** SUPPLIED RECORDS follows **

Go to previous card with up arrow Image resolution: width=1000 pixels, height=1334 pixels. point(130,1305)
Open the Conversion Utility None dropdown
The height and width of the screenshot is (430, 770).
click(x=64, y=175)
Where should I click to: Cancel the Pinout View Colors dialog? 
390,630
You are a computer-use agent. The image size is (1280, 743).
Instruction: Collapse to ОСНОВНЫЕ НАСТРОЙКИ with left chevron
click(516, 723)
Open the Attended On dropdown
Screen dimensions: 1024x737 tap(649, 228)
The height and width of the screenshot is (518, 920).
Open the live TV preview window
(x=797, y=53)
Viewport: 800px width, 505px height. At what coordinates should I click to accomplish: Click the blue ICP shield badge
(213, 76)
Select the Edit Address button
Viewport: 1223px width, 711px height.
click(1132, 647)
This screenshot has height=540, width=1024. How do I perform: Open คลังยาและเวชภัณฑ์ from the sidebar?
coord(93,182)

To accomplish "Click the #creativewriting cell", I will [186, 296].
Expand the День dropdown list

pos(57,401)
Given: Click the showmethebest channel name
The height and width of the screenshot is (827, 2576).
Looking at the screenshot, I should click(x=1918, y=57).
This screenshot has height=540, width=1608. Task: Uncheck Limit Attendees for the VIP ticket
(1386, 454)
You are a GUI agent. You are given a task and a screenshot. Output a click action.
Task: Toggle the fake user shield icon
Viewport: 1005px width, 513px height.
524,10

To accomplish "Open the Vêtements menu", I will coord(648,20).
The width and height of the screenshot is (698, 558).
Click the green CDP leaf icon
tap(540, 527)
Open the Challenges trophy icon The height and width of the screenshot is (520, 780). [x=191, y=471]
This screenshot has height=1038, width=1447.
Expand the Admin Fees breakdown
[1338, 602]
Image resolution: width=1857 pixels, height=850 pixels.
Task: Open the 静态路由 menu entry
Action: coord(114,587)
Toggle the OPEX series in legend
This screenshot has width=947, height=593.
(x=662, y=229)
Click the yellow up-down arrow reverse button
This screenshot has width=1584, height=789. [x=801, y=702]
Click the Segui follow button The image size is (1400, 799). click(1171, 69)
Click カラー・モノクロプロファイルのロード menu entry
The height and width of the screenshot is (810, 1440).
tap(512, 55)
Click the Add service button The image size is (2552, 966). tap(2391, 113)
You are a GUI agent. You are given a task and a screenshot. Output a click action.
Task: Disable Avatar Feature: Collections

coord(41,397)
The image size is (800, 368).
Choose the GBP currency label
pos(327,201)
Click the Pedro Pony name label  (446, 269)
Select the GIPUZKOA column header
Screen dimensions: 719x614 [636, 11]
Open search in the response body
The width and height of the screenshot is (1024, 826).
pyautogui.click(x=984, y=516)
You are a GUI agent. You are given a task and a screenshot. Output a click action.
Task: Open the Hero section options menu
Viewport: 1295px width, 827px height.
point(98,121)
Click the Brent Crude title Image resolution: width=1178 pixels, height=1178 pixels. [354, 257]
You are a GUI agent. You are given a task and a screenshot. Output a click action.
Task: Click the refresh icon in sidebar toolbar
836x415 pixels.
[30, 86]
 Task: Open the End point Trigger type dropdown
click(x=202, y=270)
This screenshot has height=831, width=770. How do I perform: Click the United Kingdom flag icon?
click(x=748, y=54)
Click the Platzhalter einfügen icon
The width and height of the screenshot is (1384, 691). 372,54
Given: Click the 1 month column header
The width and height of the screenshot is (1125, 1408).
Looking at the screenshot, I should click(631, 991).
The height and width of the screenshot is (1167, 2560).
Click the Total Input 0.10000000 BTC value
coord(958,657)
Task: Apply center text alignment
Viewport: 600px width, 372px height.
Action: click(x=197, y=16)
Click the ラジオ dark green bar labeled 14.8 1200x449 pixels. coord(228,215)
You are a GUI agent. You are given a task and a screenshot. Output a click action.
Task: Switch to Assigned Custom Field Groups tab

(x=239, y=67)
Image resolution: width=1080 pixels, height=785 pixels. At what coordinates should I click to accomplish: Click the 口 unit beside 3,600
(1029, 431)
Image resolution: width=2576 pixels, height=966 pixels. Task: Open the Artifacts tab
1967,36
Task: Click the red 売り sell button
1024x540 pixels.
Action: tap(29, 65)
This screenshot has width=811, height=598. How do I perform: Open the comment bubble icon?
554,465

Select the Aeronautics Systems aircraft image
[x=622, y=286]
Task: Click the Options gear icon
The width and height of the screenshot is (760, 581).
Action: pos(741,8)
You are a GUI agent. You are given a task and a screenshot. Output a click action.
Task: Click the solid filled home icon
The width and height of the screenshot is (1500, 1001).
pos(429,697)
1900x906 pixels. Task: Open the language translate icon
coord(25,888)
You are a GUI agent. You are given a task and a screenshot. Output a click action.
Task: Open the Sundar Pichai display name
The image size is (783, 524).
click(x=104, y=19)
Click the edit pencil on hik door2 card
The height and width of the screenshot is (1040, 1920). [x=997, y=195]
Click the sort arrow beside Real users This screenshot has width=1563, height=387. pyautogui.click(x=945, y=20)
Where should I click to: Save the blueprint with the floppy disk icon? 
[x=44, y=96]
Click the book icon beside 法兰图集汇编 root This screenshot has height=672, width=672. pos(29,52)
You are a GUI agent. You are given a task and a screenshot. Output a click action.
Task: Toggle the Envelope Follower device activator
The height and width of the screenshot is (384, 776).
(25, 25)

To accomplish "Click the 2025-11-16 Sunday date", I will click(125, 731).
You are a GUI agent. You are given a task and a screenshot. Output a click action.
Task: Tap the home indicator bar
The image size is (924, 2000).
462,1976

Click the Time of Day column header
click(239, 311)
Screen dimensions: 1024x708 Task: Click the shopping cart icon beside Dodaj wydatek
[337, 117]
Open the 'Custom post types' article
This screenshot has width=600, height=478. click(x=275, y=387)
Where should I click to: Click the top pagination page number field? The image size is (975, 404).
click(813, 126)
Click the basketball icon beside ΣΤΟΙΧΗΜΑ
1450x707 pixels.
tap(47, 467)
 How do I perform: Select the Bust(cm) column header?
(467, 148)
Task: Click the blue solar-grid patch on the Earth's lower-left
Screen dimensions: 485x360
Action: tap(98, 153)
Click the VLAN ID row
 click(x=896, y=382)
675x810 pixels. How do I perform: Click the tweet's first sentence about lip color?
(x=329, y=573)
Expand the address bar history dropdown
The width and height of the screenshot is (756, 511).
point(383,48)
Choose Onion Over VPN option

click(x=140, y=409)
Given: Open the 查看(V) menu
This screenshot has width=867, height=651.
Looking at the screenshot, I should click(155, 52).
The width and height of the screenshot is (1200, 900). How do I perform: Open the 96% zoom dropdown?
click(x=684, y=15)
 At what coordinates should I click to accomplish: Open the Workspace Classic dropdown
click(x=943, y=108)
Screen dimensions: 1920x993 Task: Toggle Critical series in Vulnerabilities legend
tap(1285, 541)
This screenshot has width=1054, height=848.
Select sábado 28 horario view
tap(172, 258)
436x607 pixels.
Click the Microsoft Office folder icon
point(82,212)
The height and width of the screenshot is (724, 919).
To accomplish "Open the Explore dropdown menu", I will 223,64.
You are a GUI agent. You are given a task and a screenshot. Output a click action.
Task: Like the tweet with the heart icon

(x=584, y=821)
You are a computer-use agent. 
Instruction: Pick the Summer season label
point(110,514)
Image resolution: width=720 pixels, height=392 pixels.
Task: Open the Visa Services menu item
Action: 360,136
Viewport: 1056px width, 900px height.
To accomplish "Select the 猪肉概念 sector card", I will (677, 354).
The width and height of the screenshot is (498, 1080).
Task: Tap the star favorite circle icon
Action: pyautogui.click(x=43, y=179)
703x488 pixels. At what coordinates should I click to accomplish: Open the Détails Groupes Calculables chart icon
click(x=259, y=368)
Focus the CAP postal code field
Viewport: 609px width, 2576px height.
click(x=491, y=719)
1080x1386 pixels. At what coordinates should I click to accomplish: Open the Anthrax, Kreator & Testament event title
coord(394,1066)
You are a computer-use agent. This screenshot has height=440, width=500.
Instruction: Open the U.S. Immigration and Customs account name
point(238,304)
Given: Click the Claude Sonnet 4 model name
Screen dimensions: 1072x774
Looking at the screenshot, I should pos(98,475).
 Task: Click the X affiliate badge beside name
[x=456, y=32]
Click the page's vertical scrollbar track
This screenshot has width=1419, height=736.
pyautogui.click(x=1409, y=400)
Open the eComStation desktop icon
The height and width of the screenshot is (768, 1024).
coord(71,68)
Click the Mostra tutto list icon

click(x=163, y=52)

** End of SUPPLIED RECORDS **

ABOUT THIS EXERCISE
Each line from the one holding "703x488 pixels. At" through the last line of the data is to be transcribed exactly, with nothing else added.

RESPONSE TO THIS TASK
703x488 pixels. At what coordinates should I click to accomplish: Open the Détails Groupes Calculables chart icon
click(x=259, y=368)
Focus the CAP postal code field
Viewport: 609px width, 2576px height.
click(x=491, y=719)
1080x1386 pixels. At what coordinates should I click to accomplish: Open the Anthrax, Kreator & Testament event title
coord(394,1066)
You are a computer-use agent. This screenshot has height=440, width=500.
Instruction: Open the U.S. Immigration and Customs account name
point(238,304)
Given: Click the Claude Sonnet 4 model name
Screen dimensions: 1072x774
Looking at the screenshot, I should pos(98,475).
 Task: Click the X affiliate badge beside name
[x=456, y=32]
Click the page's vertical scrollbar track
This screenshot has width=1419, height=736.
pyautogui.click(x=1409, y=400)
Open the eComStation desktop icon
The height and width of the screenshot is (768, 1024).
coord(71,68)
Click the Mostra tutto list icon

click(x=163, y=52)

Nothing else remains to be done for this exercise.